For the first question, I constructed an orthogonal basis U for W, and showed that $T(U)$ is orthogonal and linearly independent with dimension dim(W).

Any hint will be appreciated. Thanks in advance.

Answer 1

If $w\in T(W^\bot)$ then there is some $v\in W^\bot$ such that $T(v)=Uv=w$. Take any $u\in W$.

Orthogonal matrices preserve inner product, just note that $\langle a,b\rangle=b^\mathsf t a=b^\mathsf tU^{-1}Ua=b^{\mathsf t}U^{\mathsf t}Ua=(Ub)^{\mathsf t}(Ua)=\langle Ua,Ub\rangle$,

and $U^{-1}u\in W$, since

$T^{-1}(T(W))=W$ because of $T$ being bijective ($U$ is invertible),

so we have that

$0=\langle U^{-1}u,v\rangle=\langle U(U^{-1}u),Uv\rangle=\langle u,w\rangle$,

so $w\in W^\bot$, and therefore $T(W^\bot)\subseteq W^\bot$.

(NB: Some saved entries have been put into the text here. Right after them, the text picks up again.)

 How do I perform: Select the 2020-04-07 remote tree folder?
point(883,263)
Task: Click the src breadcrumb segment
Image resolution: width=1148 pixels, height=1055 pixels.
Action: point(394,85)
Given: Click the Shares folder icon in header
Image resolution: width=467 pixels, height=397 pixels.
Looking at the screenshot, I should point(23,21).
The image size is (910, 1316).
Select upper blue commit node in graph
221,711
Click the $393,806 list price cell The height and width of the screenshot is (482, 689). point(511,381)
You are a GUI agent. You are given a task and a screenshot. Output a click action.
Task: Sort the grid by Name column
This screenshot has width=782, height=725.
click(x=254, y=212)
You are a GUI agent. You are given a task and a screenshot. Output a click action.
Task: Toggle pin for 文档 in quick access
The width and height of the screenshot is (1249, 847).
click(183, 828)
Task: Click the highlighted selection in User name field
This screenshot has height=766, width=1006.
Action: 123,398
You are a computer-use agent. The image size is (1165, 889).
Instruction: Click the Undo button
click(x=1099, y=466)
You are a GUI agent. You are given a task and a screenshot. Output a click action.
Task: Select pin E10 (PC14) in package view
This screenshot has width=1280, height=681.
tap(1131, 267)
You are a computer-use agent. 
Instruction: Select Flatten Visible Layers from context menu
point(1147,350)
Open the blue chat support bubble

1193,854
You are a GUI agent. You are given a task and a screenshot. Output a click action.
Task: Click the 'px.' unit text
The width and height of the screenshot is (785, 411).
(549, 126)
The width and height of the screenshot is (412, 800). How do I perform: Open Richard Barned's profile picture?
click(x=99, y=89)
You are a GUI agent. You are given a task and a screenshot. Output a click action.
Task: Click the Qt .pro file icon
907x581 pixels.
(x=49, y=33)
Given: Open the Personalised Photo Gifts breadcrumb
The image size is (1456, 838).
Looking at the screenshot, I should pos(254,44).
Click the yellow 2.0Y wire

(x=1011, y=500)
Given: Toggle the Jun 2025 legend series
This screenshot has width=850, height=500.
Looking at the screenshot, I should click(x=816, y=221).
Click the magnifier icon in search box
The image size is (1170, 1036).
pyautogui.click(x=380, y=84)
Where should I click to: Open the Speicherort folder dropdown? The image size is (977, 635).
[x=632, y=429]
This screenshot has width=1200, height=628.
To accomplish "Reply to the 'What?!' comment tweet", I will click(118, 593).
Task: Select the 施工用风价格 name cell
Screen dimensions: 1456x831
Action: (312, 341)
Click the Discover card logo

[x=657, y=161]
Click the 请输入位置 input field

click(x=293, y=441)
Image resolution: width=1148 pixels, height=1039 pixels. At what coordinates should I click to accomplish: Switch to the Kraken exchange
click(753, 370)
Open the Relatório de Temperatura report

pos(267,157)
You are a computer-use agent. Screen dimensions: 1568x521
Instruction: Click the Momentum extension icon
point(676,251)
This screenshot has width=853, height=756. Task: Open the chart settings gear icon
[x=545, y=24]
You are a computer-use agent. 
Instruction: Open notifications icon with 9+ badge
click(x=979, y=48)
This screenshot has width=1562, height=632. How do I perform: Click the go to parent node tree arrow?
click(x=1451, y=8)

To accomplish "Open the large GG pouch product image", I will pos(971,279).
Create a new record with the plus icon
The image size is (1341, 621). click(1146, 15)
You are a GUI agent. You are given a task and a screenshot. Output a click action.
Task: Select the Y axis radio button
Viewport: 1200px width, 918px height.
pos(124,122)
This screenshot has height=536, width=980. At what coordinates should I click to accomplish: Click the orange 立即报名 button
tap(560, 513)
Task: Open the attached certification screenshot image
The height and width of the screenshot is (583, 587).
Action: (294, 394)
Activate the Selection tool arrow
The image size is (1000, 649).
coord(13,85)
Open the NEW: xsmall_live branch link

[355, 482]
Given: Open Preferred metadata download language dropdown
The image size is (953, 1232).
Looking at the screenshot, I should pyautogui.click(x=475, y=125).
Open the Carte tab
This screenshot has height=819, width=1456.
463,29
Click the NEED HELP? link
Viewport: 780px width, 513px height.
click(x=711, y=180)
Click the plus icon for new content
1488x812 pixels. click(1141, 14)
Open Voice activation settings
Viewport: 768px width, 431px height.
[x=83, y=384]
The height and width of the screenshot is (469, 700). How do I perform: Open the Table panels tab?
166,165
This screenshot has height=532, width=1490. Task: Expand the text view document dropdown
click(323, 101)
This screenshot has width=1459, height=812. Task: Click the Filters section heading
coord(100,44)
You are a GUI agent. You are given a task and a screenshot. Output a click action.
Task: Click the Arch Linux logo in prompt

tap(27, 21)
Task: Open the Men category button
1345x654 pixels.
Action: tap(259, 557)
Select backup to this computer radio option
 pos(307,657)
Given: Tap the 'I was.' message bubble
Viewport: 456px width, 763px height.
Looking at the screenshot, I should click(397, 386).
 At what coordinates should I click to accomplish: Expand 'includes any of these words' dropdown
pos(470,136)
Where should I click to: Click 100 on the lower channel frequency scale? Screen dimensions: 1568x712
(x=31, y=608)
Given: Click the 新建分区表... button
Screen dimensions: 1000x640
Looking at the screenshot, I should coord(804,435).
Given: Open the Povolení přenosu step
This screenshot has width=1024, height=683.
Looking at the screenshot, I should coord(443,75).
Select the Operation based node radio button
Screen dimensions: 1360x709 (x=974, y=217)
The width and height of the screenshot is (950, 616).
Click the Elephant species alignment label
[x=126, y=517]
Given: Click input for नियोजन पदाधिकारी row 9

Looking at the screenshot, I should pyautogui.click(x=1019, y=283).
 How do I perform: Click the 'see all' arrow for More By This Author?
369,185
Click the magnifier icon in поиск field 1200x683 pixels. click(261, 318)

You can do something similar for the other inclusion, and then you get the equality.

Answer 2

Just curious- For the first part is it sufficient to prove T is injective to say T(W)=W. Since T being injective implies kernel is a nullity, which implies T is surjective and hence a bijection?

Thanks!